===== VORLIEGENDER TEXT =====

Gerne erzählt mein Mit-Adler eine Geschichte, die schon ein paar gute Jahre her ist. Berlin. Kreuzberg. Cuvrystraße. WG-Zimmer im vierten Stock eines – sagen wir mal: sanierungsbedürftigen - Altbaus.  Ein stickiger Sommerabend.  Überall ringsherum sind die Fenster weit geöffnet. Musik-, Fernseh- und Gesprächsfetzen. Plötzlich ein lauter, martialischer Schrei: „Scheiß Programm.“ Fast zeitgleich fliegt ein Fernsehgerät am Fenster vorbei und zerschlägt mit lautem Knall im Innenhof.

An diese Geschichte musste ich gestern im Waldstadion denken. 70. Minute – gerade hat Schiedsrichter Winkmann den Elfer für Ingolstadt gepfiffen. Und da ertönt er, der Urschrei, hinter uns aus dem Block – aus vollster Seele und mit Inbrunst: „Scheiß Spiel.“

Und damit ist eigentlich schon fast alles gesagt, was es aus Eintracht-Sicht zum Spiel gegen Ingolstadt zu sagen gibt. Ja, wir wussten dass der Einbruch irgendwann kommen würde.  Was, wenn nicht in Berlin oder Hoffenheim, sondern zuhause gegen Ingolstadt oder Augsburg, hatte ich letzte Woche hier im Blog gefragt und vielleicht deshalb schon vor dem Spiel ein schlechtes Gefühl. Schon kurz nach Anpfiff ahne ich, dass ich wahrscheinlich recht behalten werde.

Schon oft ist mir aufgefallen, dass Niko Kovacs Aussagen während der Pressekonferenz sehr genaue Hinweise darauf geben, mit welcher Ausrichtung wir ins Spiel gehen werden. Wer genau hinhört, kennt den Plan (und das steht in merkwürdigem Widerspruch zum Geheimtraining, das genau solche Einblicke ja verhindern will). Bei der Ingolstadt PK hatte Kovac vom kompakt stehenden Ingolstädter Kollektiv gesprochen, bei dem man schon auch mal mit langen Bällen den Erfolg suchen muss. Und tatsächlich:  Genau das tun wir dann auch. Nur schade, dass die Ingolstädter zwar kompakt stehen, aber sich durchaus nicht vor ihrem Tor – Achtung: Wortwitz! – ver-schanzen, sondern im Gegenteil sehr straight, munter, konzentriert und wach nach vorne arbeiteten. So läuft nicht nur unsere Taktik, sondern auch unsere Spieler laufen ins Leere.  Aus „mal einem langen Ball“ werden viele, viele. Vorne versuchen Ante Rebic und Haris Seferovic irgendwie irgendwas mit dem Ball zu machen und das mit mehr oder weniger Erfolg. Auch Alex Meier bemüht sich stetig ins Spiel zu kommen, kann – wenn er sich zurückfallen lässt – den einen oder anderen Ball ganz nett verteilen. Das war’s auch schon.

===== BEREITGESTELLTES MATERIAL =====

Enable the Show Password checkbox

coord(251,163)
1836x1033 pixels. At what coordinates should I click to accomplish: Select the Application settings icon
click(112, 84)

=====

ÜBUNGSAUFGABEN –
1. In welcher Minute pfeift Schiedsrichter Winkmann laut dem Spielbericht zur Partie gegen Ingolstadt den Elfmeter für Ingolstadt?
2. Ersetzen Sie im Spielbericht zur Partie gegen Ingolstadt „Waldstadion“ durch „Stadion“, und geben Sie dabei den Abschnitt zwischen „An diese Geschichte“ und „recht behalten werde.“ einschließlich wieder.
3. Setzen Sie den Spielbericht zur Partie gegen Ingolstadt im Anschluss an seinen letzten Satz fort.

LÖSUNGEN –
1. In der 70. Minute.

2.
An diese Geschichte musste ich gestern im Stadion denken. 70. Minute – gerade hat Schiedsrichter Winkmann den Elfer für Ingolstadt gepfiffen. Und da ertönt er, der Urschrei, hinter uns aus dem Block – aus vollster Seele und mit Inbrunst: „Scheiß Spiel.“

Und damit ist eigentlich schon fast alles gesagt, was es aus Eintracht-Sicht zum Spiel gegen Ingolstadt zu sagen gibt. Ja, wir wussten dass der Einbruch irgendwann kommen würde.  Was, wenn nicht in Berlin oder Hoffenheim, sondern zuhause gegen Ingolstadt oder Augsburg, hatte ich letzte Woche hier im Blog gefragt und vielleicht deshalb schon vor dem Spiel ein schlechtes Gefühl. Schon kurz nach Anpfiff ahne ich, dass ich wahrscheinlich recht behalten werde.

3.
Das 1:0 der Ingolstädter ist eine Frage der Zeit und so fällt es dann auch nicht später, sondern früher. Die rote Karte für Abraham? Im wütenden Schiedsrichter-Bashing um mich her, traue ich mich kaum es zu sagen: Kann man geben, muss man vielleicht sogar. Nach der Halbzeit trotz Unterzahl noch einmal leise Hoffnung. Ein provozierter Elfer, den Hasebe nicht verschießen wird. Doch, wird er,  sogar gleich zwei Mal und allmählich wird es fast egal, was noch passiert und wie wir dieses Spiel verlieren. Es vollzieht sich. Vallejo muss verletzt vom Platz. Noch ein Platzverweis, noch ein Elfmeter, dieses Mal für unseren Gegner. Der Schiedsrichter stellt den Ausgleich her, was uns -  trotz zwei, drei (Seferovic, Blum) richtig guter Chancen nicht gelingt. „Der Ball rollt nicht so, wie er rollen soll.“ „Es passiert, was passiert.“ (Niko Kovac, PK vor dem Spiel)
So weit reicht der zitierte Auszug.